Numéro 185 - Eté 2016

UDA 184

Edito

 

« C’est étrange. Lorsqu’une pensée vous hante, on la voit s’exprimer partout, on en sent même l’odeur dans le vent, dans le fixatif, dans les effluves du printemps, n’est-ce pas ?... Maudit soit le printemps !... C’est la plus affreuse des saisons. Pouvez-vous concevoir une idée raisonnable,… pouvez-vous travailler calmement à aiguiser le plus petit trait, à obtenir le moindre effet, quand tout votre sang fourmille d’une façon indécente, et qu’une masse de sensations déplacées vous agitent, qui, sitôt que vous les scrutez, se révèlent complètement vulgaires et inutilisables ? » Thomas Mann, Tonio Kröger, IV

Les artistes semblent avoir toujours entretenu des relations conflictuelles et contradictoires avec le printemps.
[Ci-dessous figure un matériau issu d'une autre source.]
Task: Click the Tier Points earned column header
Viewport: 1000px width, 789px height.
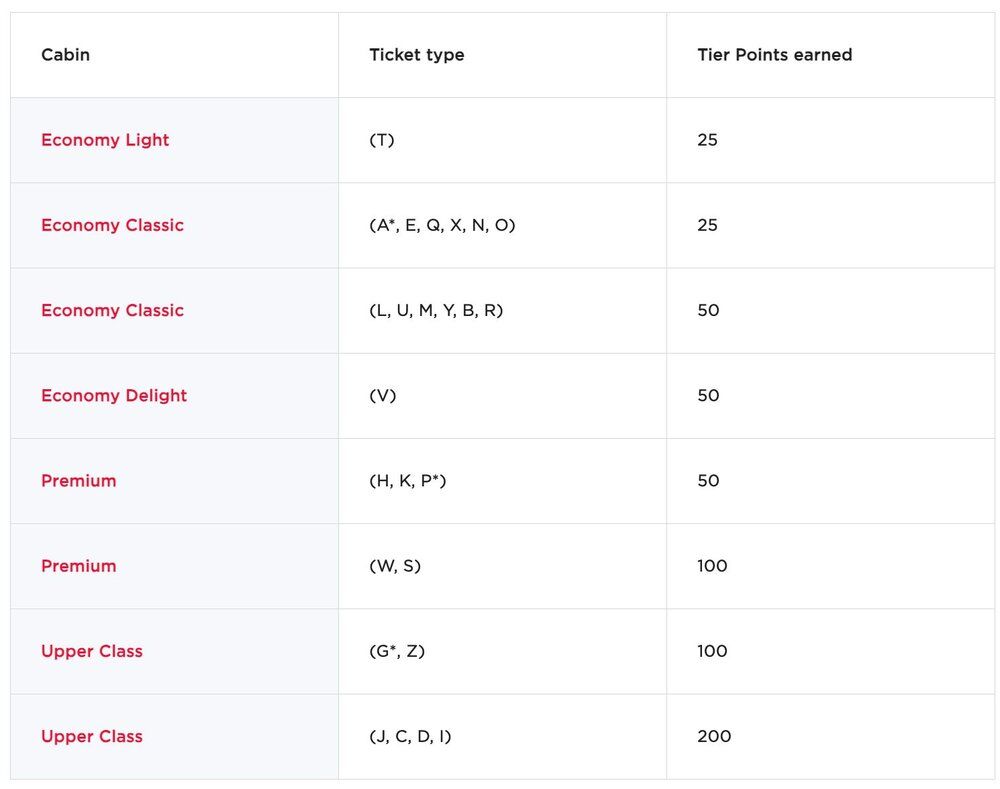Action: [774, 55]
Tantôt image célébrée de l’immortalité recherchée par l’humanité dans l’art, tantôt moment de confrontation insupportable à l’éphémère et au futile, le printemps rompt le rêve d’abolition du temps que favorise la nuit hivernale. Inexorablement, le vivant y triomphe de la torpeur où seuls règnent l'esprit et l'imagination. Mais que l’on considère que l’acte de création doive ignorer la vie pour être total ou qu’au contraire on le veuille indexé sur celle-ci, il serait dommage, à l’heure où la nature s’éveille et après tant de tristes épreuves, de ne penser qu’aux affres de l’engendrement artistique et d’en oublier de vivre.